• **Task description**:
Give back, character for character, the line that includes "Squash (865, 80)" and all lines beneath it in the data.

(Source records)
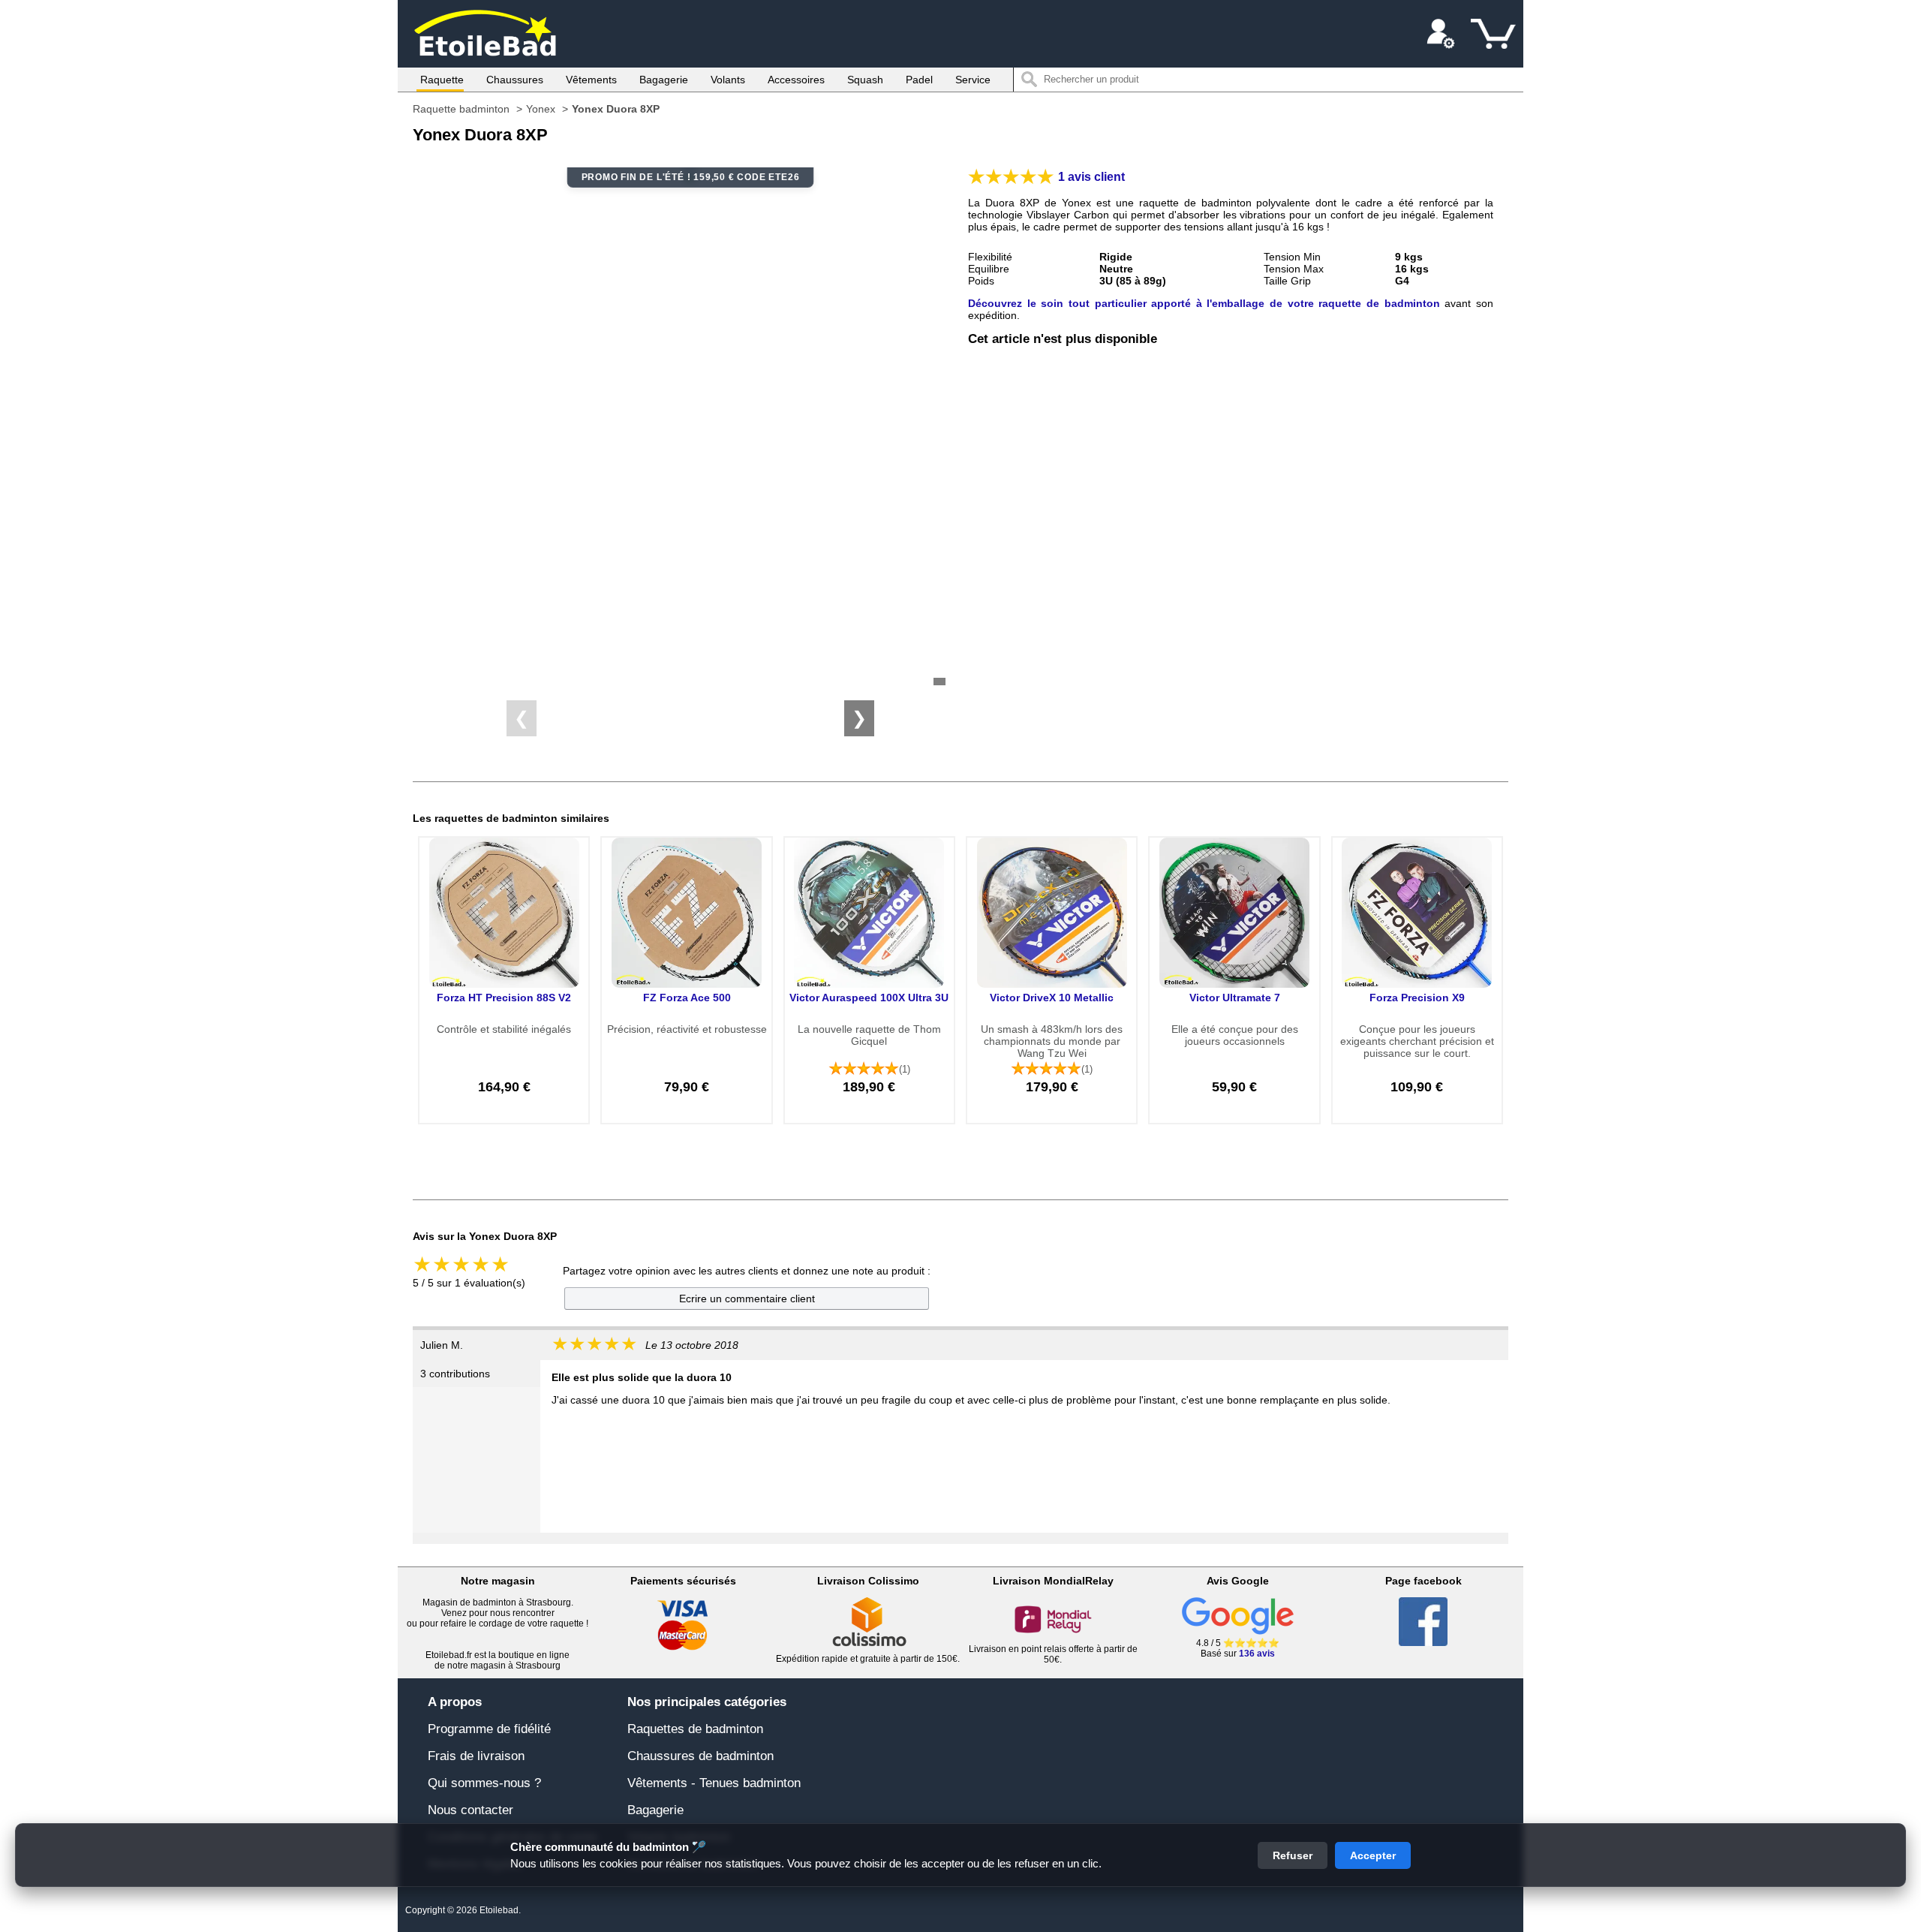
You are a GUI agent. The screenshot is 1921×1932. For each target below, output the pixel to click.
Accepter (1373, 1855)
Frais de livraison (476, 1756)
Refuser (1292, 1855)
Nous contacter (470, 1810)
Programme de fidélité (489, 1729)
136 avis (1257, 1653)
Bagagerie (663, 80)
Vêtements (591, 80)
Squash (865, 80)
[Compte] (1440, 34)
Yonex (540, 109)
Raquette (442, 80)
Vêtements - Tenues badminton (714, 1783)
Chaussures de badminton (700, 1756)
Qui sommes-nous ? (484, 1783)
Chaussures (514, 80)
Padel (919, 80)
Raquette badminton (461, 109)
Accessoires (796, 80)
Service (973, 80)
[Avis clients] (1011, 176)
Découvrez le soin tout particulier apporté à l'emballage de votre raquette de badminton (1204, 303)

• **Response**:
Squash (865, 80)
[Compte] (1440, 34)
Yonex (540, 109)
Raquette (442, 80)
Vêtements - Tenues badminton (714, 1783)
Chaussures de badminton (700, 1756)
Qui sommes-nous ? (484, 1783)
Chaussures (514, 80)
Padel (919, 80)
Raquette badminton (461, 109)
Accessoires (796, 80)
Service (973, 80)
[Avis clients] (1011, 176)
Découvrez le soin tout particulier apporté à l'emballage de votre raquette de badminton (1204, 303)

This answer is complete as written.